Rep. Constance Morella, R-Montgomery, acknowledged there are cases of reverse discrimination, but said affirmative action programs have helped achieve a more diverse federal work place.
“To uproot affirmative action polices would freeze this progress in place,” she said.
Morella said affirmative action isn’t designed to hurt men but to find qualified applicants in under-represented populations. “Affirmative action says that if you don’t have these people, search,” she said.
Rep. Elijah Cummings, D-Baltimore, told the House Government Reform and Oversight civil service subcommittee that affirmative action remains necessary. “There are a lot of people who are being left out of the system,” he said.
Del. Eleanor Holmes Norton, D-D.C., said there is little evidence to support claims of widespread discrimination against men, pointing to complaints filed at the Equal Employment Opportunity Commission.
White men employed by the federal government filed 9,719 race-based complaints with the EEOC – 4.1 percent of the 239,744 total – between 1987 and 1994. They filed 17.6 percent of 27,898 sex discrimination complaints for that same time period.
But critics of affirmative action said EEOC officials don’t pursue complaints from white men as vigorously as they defend the rights of women and minorities.
Edward Drury, an air traffic controller who worked for the Federal Aviation Administration for 26 years, told the subcommittee his career was “destroyed” by managers who replaced him with a black man.
Drury complained to the FAA’s equal employment opportunity system, but “the department’s civil rights staff never considered the merits of the case, but rather chose to dismiss the case on a `timeliness’ technicality,” he said.
He later sued and was awarded $500,000 in damages by a jury.
FAA spokeswoman Allison Duquette said the agency would not comment on Drury’s case, but said “the FAA does not tolerate discrimination on any basis.”
Rep. Charles Canady, R-Fla., told the subcommittee that federal agencies should eliminate affirmative action policies.

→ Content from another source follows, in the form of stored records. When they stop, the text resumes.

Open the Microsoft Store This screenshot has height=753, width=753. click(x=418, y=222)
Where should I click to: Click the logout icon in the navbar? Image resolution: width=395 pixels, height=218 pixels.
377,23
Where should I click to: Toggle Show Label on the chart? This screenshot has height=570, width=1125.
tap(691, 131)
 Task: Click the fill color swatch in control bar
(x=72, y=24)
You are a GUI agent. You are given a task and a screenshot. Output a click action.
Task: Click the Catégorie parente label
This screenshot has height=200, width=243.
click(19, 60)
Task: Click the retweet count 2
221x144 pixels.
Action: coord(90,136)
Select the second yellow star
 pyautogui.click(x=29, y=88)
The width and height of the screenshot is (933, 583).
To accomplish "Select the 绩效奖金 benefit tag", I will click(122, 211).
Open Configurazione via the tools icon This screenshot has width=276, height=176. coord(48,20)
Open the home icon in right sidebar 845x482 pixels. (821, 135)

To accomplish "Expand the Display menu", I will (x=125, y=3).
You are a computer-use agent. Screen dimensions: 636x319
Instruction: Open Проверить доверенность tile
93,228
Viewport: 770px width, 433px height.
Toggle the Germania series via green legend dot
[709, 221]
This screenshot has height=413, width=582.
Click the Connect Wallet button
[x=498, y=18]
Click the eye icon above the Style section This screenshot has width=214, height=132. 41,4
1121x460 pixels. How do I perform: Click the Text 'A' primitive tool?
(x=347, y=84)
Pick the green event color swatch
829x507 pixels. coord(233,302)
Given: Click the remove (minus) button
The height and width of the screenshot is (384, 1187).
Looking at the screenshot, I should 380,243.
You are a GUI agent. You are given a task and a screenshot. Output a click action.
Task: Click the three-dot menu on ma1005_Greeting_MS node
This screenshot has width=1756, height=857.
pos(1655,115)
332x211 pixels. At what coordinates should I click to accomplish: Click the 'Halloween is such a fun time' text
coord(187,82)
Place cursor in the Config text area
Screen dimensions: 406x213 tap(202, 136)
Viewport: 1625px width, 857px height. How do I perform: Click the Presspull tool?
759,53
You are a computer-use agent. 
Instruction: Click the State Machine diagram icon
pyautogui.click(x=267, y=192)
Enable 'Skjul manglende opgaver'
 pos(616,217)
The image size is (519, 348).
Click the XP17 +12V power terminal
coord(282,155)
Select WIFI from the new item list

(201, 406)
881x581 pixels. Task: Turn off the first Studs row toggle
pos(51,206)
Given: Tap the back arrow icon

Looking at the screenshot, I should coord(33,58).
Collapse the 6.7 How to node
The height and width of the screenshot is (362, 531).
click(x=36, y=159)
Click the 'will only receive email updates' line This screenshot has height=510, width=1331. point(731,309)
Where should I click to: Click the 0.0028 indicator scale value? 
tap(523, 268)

“It is exceptionally difficult to defend, morally or legally, the government policy of giving race-based preferences,” he said. “We will never overcome discrimination by practicing discrimination.”
The hearing was the second of two on discrimination in the federal work place.
The testimony may be used to help mold, or kill, pending legislation, including a measure by Canady to end all federal race-based preference programs and a bill by Rep. Matthew Martinez, D-Calif., to streamline the EEOC complaint process.